The 1989 priority date of Genetic Tech’s patent reaches back to the heyday of gene discovery and the claims are directed to a technique of detecting gene alleles.  U.S. Patent No. 5,612,179. The claimed method is based upon the insight that genes are typically associated non-coding regions of DNA — i.e., based upon a the phenomenon known as “linkage disequilibrirum”, someone who inherits a particular gene from a parent is also likely to inherit the nearby non-coding DNA regions from the same parent.  Using that insight, the method amplifies DNA segments containing non-coding region associated with the gene and then checks the sequence of the associated coding section (the gene) that is incidentally amplified – looking for alleles of a known gene.

Genetic Tech explains this process in its petition:

Dr. Malcolm Simons discovered that, in the DNA of unrelated individuals, a polymorphism in a non-coding DNA region and a coding region allele could be inherited together.
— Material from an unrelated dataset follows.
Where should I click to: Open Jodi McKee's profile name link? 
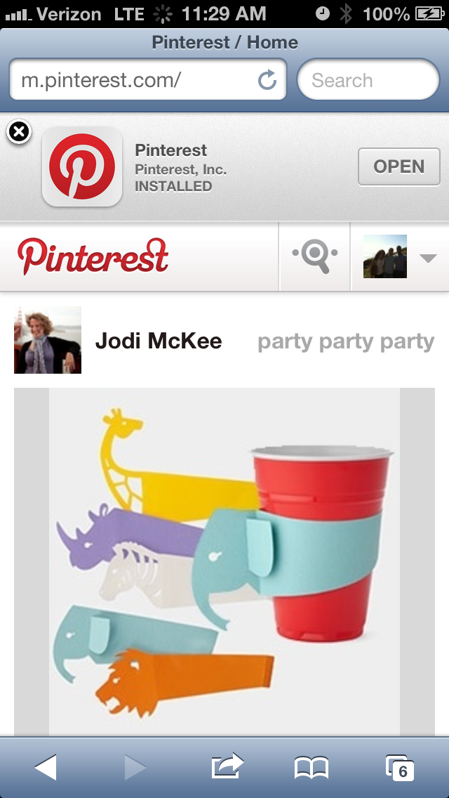159,341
This natural phenomenon is known as “linkage disequilibrium.” The discovery prompted Dr. Simons to invent a new and useful process for detecting a coding region allele of a multi-allelic genetic locus by interrogating a non-coding DNA sequence that is in linkage disequilibrium with that multi-allelic genetic locus. Dr. Simons’ invention, as reflected in claim 1 of the ‘179 patent, was advantageous for a number of reasons, including that it was more reliable and quicker than prior art identification processes that used direct identification of allelic variants.
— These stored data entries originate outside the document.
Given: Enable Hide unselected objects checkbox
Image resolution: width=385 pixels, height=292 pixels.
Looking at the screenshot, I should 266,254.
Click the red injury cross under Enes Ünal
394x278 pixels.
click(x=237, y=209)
A number of companies have licensed the patent, but Merial and Bristol-Myers refused.  In the resulting litigation, the district court dismissed the case on the pleadings — finding that the claimed invention lacks eligibility as an unpatentable law of nature under Mayo Collaborative Servs. v. Prometheus Labs., Inc., 132 S. Ct. 1289 (2012).  On appeal, the Federal Circuit affirmed — holding that the relationship between coding and non-coding sequences was a naturally occurring phenomenon and that the additionally claimed laboratory techniques were used in a routine and conventional manner known at the time.  Petitioner argues that patentability can be established by the fact that no one was “using the non-coding sequence as a surrogate marker for the coding region allele …” This novel feature survived both the original examination as well as reexamination.

Questions Presented:

  1. Whether the Federal Circuit properly concluded – in conflict with other decisions of the Federal Circuit and this Court – that the definition of a patent-ineligible concept under the Mayo/Alice framework may include both a natural phenomenon and an inventor’s ingenuity in applying that natural phenomenon to a new and useful purpose?
  2. Whether a Rule 12(b)(6) motion may be properly granted based on patent-ineligibility – as the Federal Circuit determined below in conflict with other Federal Circuit decisions – when the record plausibly demonstrates that the claimed process inventively applies a natural phenomenon for a new and useful purpose, the claimed process does not improperly preempt the natural phenomenon, and the claimed process is not routine and conventional?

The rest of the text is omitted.